What you have to do | The word "print" may appear in the records below. Report how many lines contain it, and write nothing besides the number.

Data supplied |
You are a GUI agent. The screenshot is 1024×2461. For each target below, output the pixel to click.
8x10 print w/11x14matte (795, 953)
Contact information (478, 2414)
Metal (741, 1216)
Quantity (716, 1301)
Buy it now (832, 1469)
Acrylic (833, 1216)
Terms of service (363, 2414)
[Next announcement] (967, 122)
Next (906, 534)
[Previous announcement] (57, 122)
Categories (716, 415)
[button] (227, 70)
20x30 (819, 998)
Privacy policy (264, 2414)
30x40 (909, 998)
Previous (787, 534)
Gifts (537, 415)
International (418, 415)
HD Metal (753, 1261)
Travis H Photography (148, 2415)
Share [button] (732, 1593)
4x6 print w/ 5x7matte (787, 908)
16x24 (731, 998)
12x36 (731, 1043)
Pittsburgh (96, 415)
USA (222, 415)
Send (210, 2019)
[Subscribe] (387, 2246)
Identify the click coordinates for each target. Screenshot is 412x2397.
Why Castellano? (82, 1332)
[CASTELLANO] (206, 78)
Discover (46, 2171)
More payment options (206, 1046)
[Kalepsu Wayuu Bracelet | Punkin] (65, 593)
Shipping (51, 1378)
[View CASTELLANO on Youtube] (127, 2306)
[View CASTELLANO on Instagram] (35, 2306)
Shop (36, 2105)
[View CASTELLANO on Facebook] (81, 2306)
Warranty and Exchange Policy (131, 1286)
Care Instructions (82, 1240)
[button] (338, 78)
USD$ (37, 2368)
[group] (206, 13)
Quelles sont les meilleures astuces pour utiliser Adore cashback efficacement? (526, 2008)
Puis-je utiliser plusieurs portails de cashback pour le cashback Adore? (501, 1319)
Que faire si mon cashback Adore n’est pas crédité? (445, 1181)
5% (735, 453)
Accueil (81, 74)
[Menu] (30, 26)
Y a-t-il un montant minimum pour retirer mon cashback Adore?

Answer to this exercise | 2